One method to treat PNS injury is surgical reconnection of the severed nerve by taking the two ends of the nerve and suturing them together. When suturing the nerves together, the fascicles of the nerve are each reconnected, bridging the nerve back together. Though this method works for severances that create a small gap between the proximal and distal nerve ends, this method does not work over gaps of greater distances due to the tension that must be put on the nerve endings. This tension results in the nerve degeneration , and therefore the nerve cannot regenerate and form a functional neural connection. [ 18 ]
Tissue grafts utilize nerves or other materials to bridge the two ends of the severed nerve. There are three categories of tissue grafts: autologous tissue grafts, nonautologous tissue grafts, and acellular grafts.
Autologous tissue grafts transplant nerves from a different part of the body of the patient to fill the gap between either end of the injured nerve. These nerves are typically cutaneous nerves , but other nerves have been researched as well with encouraging results. These autologous nerve grafts are the current gold standard for PNS nerve grafting because of the highly biocompatible nature of the autologous nerve graft, but there are issues concerning harvesting the nerve from the patients themselves and being able to store a large amount of autologous grafts for future use.
Nonautologous and acellular grafts (including ECM -based materials) are tissues that do not come from the patient, but instead can be harvested from cadavers (known as allogenic tissue ) or animals (known as xenogeneic tissue ). While these tissues have an advantage over autologous tissue grafts because the tissue does not need to be taken from the patient, difficulty arises with the potential of disease transmission and thus immunogenic problems . Methods of eliminating the immunogenic cells, thus leaving behind only the ECM-components of the tissue, are currently being investigated to increase the efficacy of nonautologous tissue grafts. [ 18 ]
Guidance methods of PNS regeneration use nerve guide channels to help axons regrow along the correct path, and may direct growth factors secreted by both ends of the nerve to promote growth and reconnection. Guidance methods reduce scarring of the nerves, increasing the functionality of the nerves to transmit action potentials after reconnection.

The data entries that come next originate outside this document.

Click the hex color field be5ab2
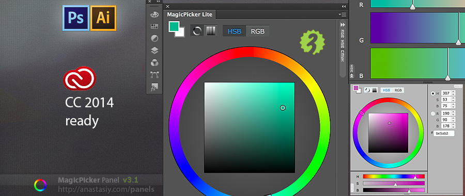Image resolution: width=465 pixels, height=196 pixels. click(x=444, y=133)
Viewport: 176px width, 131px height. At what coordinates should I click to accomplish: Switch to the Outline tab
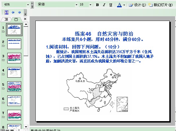point(6,19)
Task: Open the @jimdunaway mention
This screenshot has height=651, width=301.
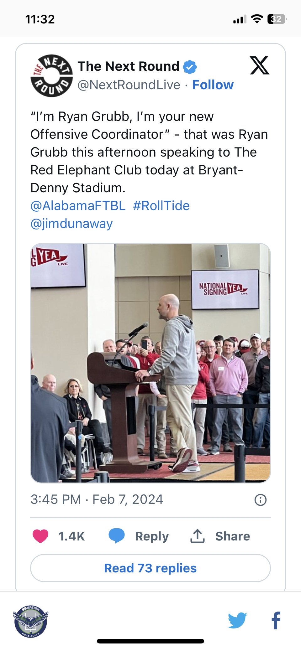Action: pos(71,224)
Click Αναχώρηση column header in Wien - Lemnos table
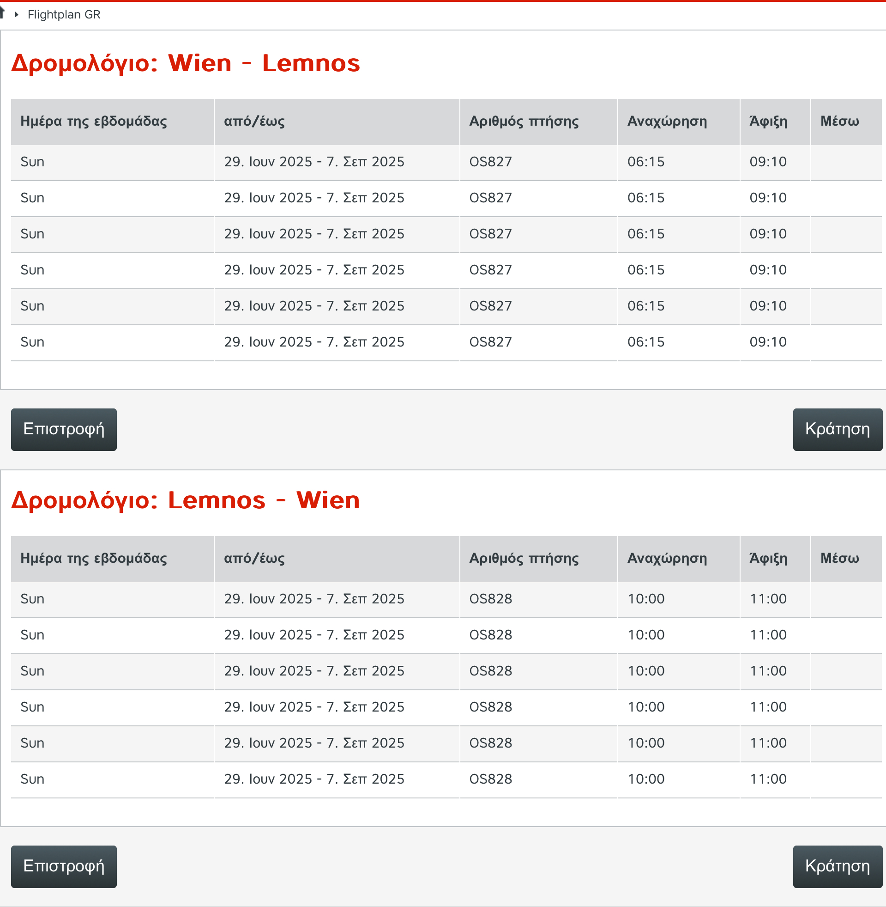The width and height of the screenshot is (886, 907). [666, 121]
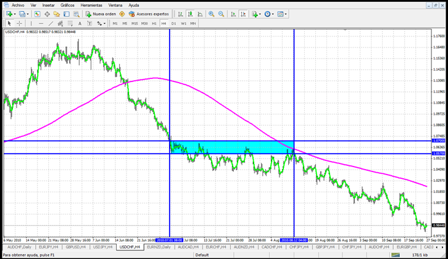448x259 pixels.
Task: Select the horizontal line drawing tool
Action: click(41, 23)
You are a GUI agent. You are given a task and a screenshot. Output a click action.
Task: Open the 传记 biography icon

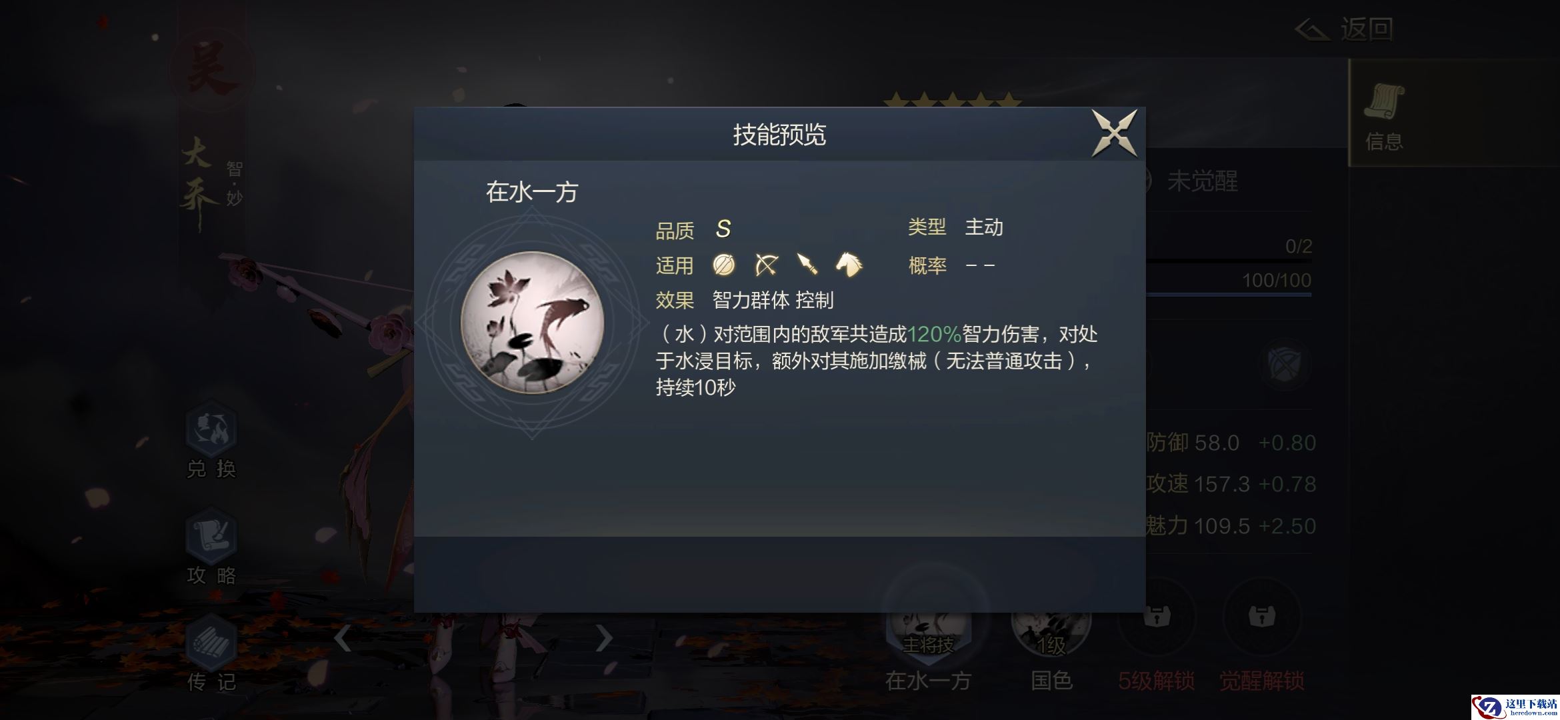click(211, 653)
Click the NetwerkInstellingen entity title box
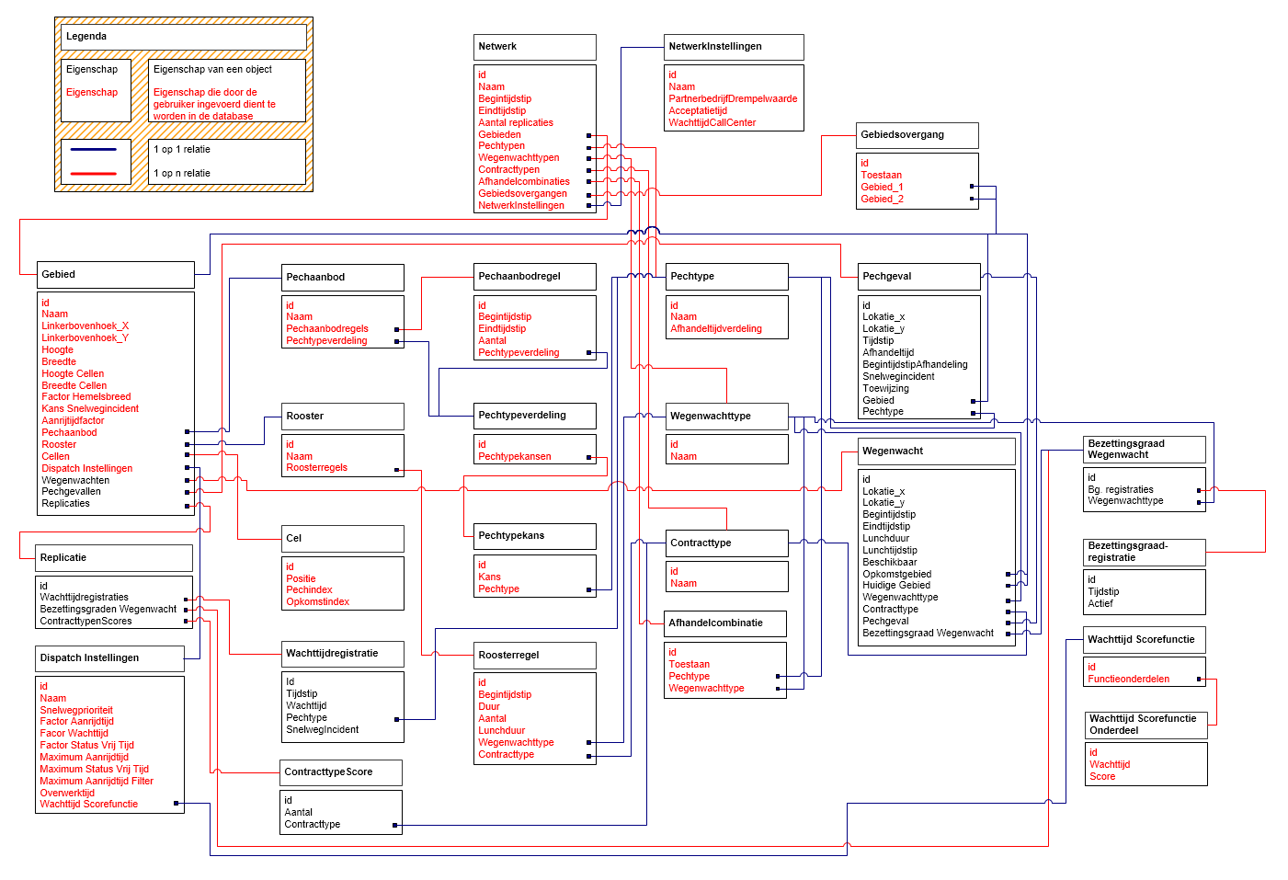The width and height of the screenshot is (1288, 880). coord(734,47)
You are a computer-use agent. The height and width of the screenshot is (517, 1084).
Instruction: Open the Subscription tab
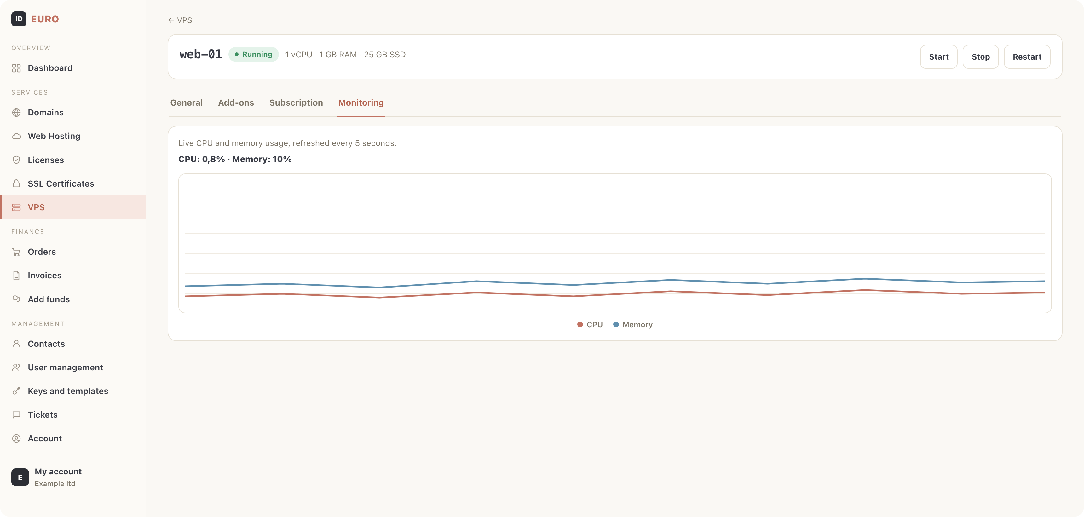coord(296,103)
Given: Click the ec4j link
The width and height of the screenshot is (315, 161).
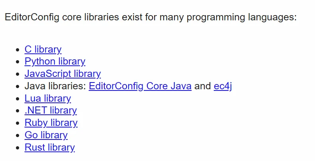Looking at the screenshot, I should (223, 86).
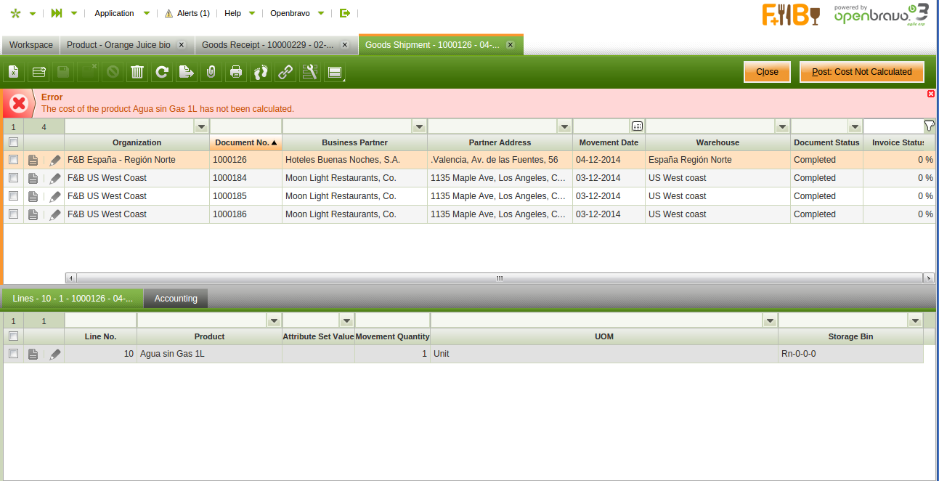Click the horizontal scrollbar of header grid
The width and height of the screenshot is (939, 481).
[x=499, y=278]
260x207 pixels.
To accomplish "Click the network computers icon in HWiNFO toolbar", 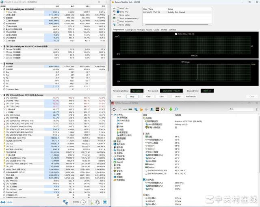I will [x=65, y=202].
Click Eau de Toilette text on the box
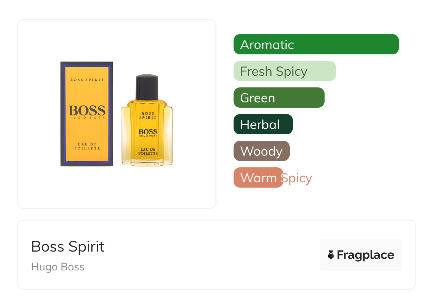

Two types of materials are used in guidance methods of PNS regeneration: natural-based materials and synthetic materials.
Natural-based materials are modified scaffolds stemming from ECM components and glycosaminoglycans . Laminin , collagen , and fibronectin , which are all ECM components, guide axonal development and promote neural stimulation and activity. Other molecules that have the potential to promote nerve repair are: hyaluronic acid , fibrinogen , fibrin gels, self-assembling peptide scaffolds, alginate , agarose , and chitosan .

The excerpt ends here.